Conjugative DNA transfer induces the bacterial SOS response and promotes antibiotic resistance development through integron activation

Abstract

Conjugation is one mechanism for intra- and inter-species horizontal gene transfer among bacteria. Conjugative elements have been instrumental in many bacterial species to face the threat of antibiotics, by allowing them to evolve and adapt to these hostile conditions. Conjugative plasmids are transferred to plasmidless recipient cells as single-stranded DNA. We used lacZ and gfp fusions to address whether conjugation induces the SOS response and the integron integrase. The SOS response controls a series of genes responsible for DNA damage repair, which can lead to recombination and mutagenesis. In this manuscript, we show that conjugative transfer of ssDNA induces the bacterial SOS stress response, unless an anti-SOS factor is present to alleviate this response. We also show that integron integrases are up-regulated during this process, resulting in increased cassette rearrangements. Moreover, the data we obtained using broad and narrow host range plasmids strongly suggests that plasmid transfer, even abortive, can trigger chromosomal gene rearrangements and transcriptional switches in the recipient cell. Our results highlight the importance of environments concentrating disparate bacterial communities as reactors for extensive genetic adaptation of bacteria.
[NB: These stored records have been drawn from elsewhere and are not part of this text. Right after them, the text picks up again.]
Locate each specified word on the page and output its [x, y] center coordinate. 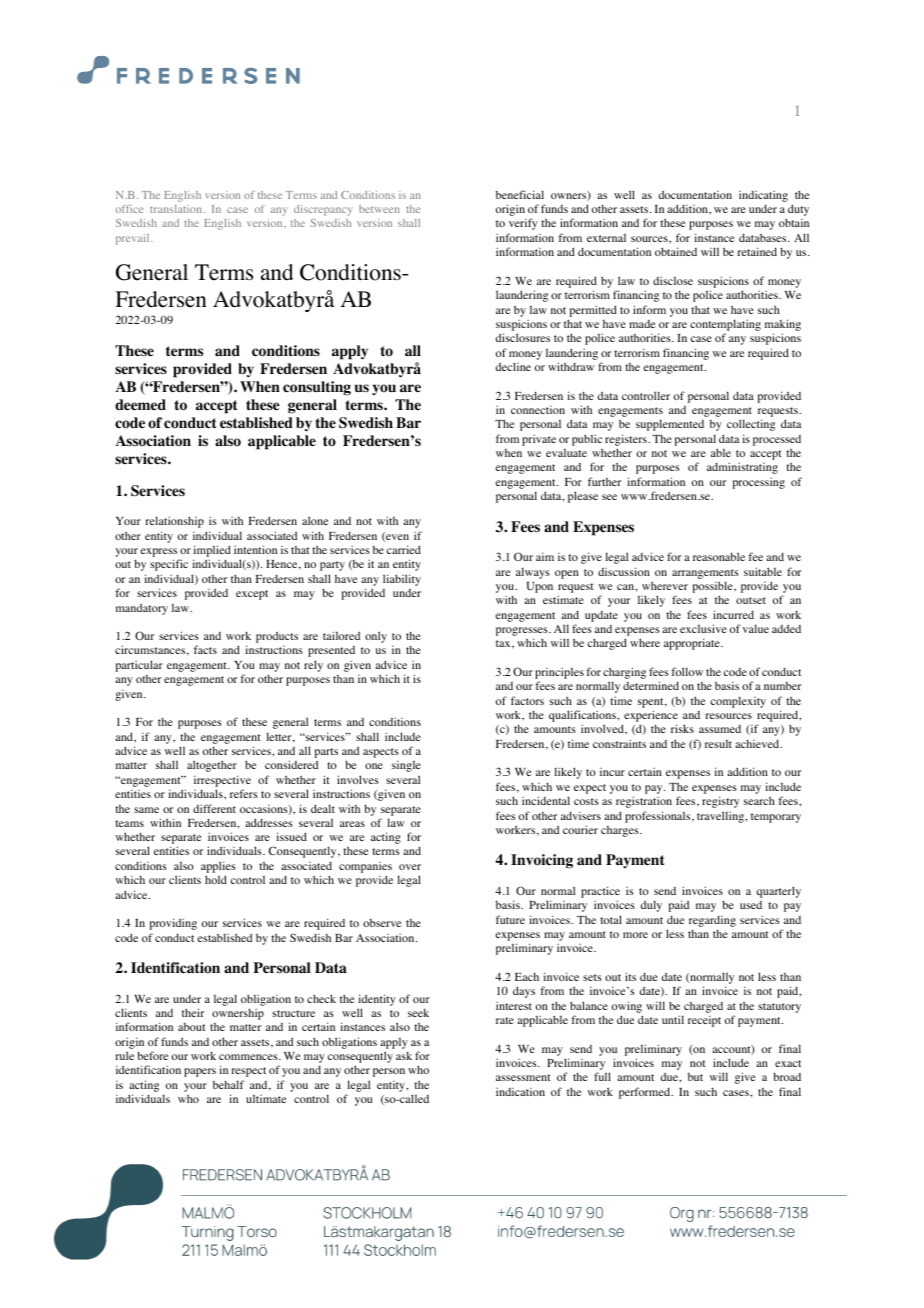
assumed [720, 729]
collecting [751, 425]
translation [177, 209]
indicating [763, 196]
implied [212, 552]
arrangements [705, 574]
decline [513, 366]
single [406, 766]
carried [404, 549]
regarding [712, 921]
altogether [212, 766]
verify [523, 224]
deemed [140, 405]
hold [216, 879]
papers [200, 1072]
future [510, 919]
Figure 1. Conjugation induces SOS in E. coli and V. cholerae.

Shaded bars: E. coli. Dotted bars: V. cholerae. Grey: values at peak of induction t₄₀-t_60min (for SXT, the peak is shown at t₂₁₀); White: values at t₂₄₀. A: conjugation rates in E. coli recA+ and recA (strains 7651 and 7713) and V. cholerae (7453); B: SOS induction in total population of recipient E. coli and V. cholerae measured by β-gal tests; C: SOS induction ratio in conjugants only, for E. coli and V. cholerae. Induction was calculated as described in Materials and Methods. Induction ratios are units at time t_x/units at time t₀.

Figure 2. PsiB alleviates SOS induction in E. coli but not in V. cholerae because of impaired interaction with RecA_Vch.

β-gal tests showing SOS induction following MMC treatment. A: E. coli MG1655 sfiA::lacZ. B: V. cholerae recN::lacZ. Overnight cultures of E. coli 7651 and V. cholerae 7453 were diluted 100× in LB containing 0.2% arabinose and grown until OD∼0.5. SOS was induced for 1h with 0.2µg/ml MMC and β-gal tests were performed as described . No MMC was added to control cultures.

Figure 3. Conjugation induces V. cholerae integron integrase intIA expression.

Donor and recipient (7093::p4640 recA+ and ΔrecA) strains were grown until OD 0.2, mixed at a 1∶1 ratio and incubated overnight on filter. % of GFP-induced cells was measured by flow cytometry.

Figure 4. Conjugation increases IntI1-dependent cassette excision rate in E. coli.

A: experimental setup. 7949 strain contains plasmid p7755 carrying intI1 under the control of its natural LexA-regulated promoter. B: cassette excision rate was calculated by counting recombined cfu (Dap+) over total cfu. “No plasmid” means that recipient 7949 p7755 was mixed with empty donor. “No integrase” means that recipient 7949 without p7755 was conjugated with donor containing a conjugative plasmid.

Figure 5. Conjugation triggers IntIA-dependent cassette recombination in V.cholerae superintegron.

A: model: the catB cassette moved to 2^nd position on the SI. B: cassette displacement rate, i.e Cm-R cfu over total cfu. “No plasmid” means that recipient was mixed with empty donor.